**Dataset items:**
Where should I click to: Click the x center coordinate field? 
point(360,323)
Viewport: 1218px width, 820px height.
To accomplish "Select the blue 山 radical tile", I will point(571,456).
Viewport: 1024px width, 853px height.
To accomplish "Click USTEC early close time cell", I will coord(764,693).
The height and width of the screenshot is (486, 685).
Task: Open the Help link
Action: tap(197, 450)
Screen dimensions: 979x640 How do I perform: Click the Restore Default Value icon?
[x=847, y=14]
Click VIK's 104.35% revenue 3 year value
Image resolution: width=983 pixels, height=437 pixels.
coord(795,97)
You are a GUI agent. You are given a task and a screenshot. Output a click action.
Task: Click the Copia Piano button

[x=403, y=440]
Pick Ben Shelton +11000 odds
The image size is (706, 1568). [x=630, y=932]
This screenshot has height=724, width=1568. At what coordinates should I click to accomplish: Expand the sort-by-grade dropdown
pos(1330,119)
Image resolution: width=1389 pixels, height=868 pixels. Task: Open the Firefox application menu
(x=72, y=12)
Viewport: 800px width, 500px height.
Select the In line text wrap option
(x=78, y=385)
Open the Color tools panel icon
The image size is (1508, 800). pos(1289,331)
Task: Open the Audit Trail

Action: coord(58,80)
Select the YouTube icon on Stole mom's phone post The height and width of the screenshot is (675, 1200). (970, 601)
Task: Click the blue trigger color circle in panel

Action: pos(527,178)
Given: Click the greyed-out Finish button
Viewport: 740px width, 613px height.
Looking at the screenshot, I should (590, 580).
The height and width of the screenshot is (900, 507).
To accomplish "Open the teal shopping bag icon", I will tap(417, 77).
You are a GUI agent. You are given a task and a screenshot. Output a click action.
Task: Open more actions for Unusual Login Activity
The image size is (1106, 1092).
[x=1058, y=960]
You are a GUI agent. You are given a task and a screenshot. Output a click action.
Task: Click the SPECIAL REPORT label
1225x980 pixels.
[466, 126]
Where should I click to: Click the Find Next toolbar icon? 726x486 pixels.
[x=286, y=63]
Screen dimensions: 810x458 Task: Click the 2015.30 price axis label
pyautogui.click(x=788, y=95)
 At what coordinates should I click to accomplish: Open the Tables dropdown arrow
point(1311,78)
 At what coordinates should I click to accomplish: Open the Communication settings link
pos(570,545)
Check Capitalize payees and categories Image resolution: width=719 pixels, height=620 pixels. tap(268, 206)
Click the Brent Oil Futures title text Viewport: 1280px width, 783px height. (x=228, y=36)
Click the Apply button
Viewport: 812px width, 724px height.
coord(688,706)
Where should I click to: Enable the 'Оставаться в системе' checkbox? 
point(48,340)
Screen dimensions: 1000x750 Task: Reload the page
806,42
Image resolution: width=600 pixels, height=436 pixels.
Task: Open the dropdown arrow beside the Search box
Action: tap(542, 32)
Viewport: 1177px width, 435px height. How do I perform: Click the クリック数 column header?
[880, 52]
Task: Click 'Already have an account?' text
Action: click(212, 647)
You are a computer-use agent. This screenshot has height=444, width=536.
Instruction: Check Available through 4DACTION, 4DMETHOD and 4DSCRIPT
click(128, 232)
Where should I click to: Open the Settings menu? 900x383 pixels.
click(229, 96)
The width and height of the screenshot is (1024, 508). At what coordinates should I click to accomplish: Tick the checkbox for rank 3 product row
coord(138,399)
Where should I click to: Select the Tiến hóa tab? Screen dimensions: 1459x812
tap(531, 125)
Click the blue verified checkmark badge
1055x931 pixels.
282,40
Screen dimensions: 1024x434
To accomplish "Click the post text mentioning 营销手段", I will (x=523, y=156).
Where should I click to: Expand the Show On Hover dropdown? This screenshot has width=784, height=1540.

**What the exercise asks:** Without leaving anything out, transcribe the records above exactly.

**Solution below:**
Where should I click to: Click the x center coordinate field? 
point(360,323)
Viewport: 1218px width, 820px height.
To accomplish "Select the blue 山 radical tile", I will point(571,456).
Viewport: 1024px width, 853px height.
To accomplish "Click USTEC early close time cell", I will coord(764,693).
The height and width of the screenshot is (486, 685).
Task: Open the Help link
Action: tap(197, 450)
Screen dimensions: 979x640 How do I perform: Click the Restore Default Value icon?
[x=847, y=14]
Click VIK's 104.35% revenue 3 year value
Image resolution: width=983 pixels, height=437 pixels.
coord(795,97)
You are a GUI agent. You are given a task and a screenshot. Output a click action.
Task: Click the Copia Piano button

[x=403, y=440]
Pick Ben Shelton +11000 odds
The image size is (706, 1568). [x=630, y=932]
This screenshot has height=724, width=1568. At what coordinates should I click to accomplish: Expand the sort-by-grade dropdown
pos(1330,119)
Image resolution: width=1389 pixels, height=868 pixels. Task: Open the Firefox application menu
(x=72, y=12)
Viewport: 800px width, 500px height.
Select the In line text wrap option
(x=78, y=385)
Open the Color tools panel icon
The image size is (1508, 800). pos(1289,331)
Task: Open the Audit Trail

Action: coord(58,80)
Select the YouTube icon on Stole mom's phone post The height and width of the screenshot is (675, 1200). (970, 601)
Task: Click the blue trigger color circle in panel

Action: pos(527,178)
Given: Click the greyed-out Finish button
Viewport: 740px width, 613px height.
Looking at the screenshot, I should (590, 580).
The height and width of the screenshot is (900, 507).
To accomplish "Open the teal shopping bag icon", I will tap(417, 77).
You are a GUI agent. You are given a task and a screenshot. Output a click action.
Task: Open more actions for Unusual Login Activity
The image size is (1106, 1092).
[x=1058, y=960]
You are a GUI agent. You are given a task and a screenshot. Output a click action.
Task: Click the SPECIAL REPORT label
1225x980 pixels.
[466, 126]
Where should I click to: Click the Find Next toolbar icon? 726x486 pixels.
[x=286, y=63]
Screen dimensions: 810x458 Task: Click the 2015.30 price axis label
pyautogui.click(x=788, y=95)
 At what coordinates should I click to accomplish: Open the Tables dropdown arrow
point(1311,78)
 At what coordinates should I click to accomplish: Open the Communication settings link
pos(570,545)
Check Capitalize payees and categories Image resolution: width=719 pixels, height=620 pixels. tap(268, 206)
Click the Brent Oil Futures title text Viewport: 1280px width, 783px height. (x=228, y=36)
Click the Apply button
Viewport: 812px width, 724px height.
coord(688,706)
Where should I click to: Enable the 'Оставаться в системе' checkbox? 
point(48,340)
Screen dimensions: 1000x750 Task: Reload the page
806,42
Image resolution: width=600 pixels, height=436 pixels.
Task: Open the dropdown arrow beside the Search box
Action: tap(542, 32)
Viewport: 1177px width, 435px height. How do I perform: Click the クリック数 column header?
[880, 52]
Task: Click 'Already have an account?' text
Action: click(212, 647)
You are a computer-use agent. This screenshot has height=444, width=536.
Instruction: Check Available through 4DACTION, 4DMETHOD and 4DSCRIPT
click(128, 232)
Where should I click to: Open the Settings menu? 900x383 pixels.
click(229, 96)
The width and height of the screenshot is (1024, 508). At what coordinates should I click to accomplish: Tick the checkbox for rank 3 product row
coord(138,399)
Where should I click to: Select the Tiến hóa tab? Screen dimensions: 1459x812
tap(531, 125)
Click the blue verified checkmark badge
1055x931 pixels.
282,40
Screen dimensions: 1024x434
To accomplish "Click the post text mentioning 营销手段", I will (x=523, y=156).
Where should I click to: Expand the Show On Hover dropdown? This screenshot has width=784, height=1540.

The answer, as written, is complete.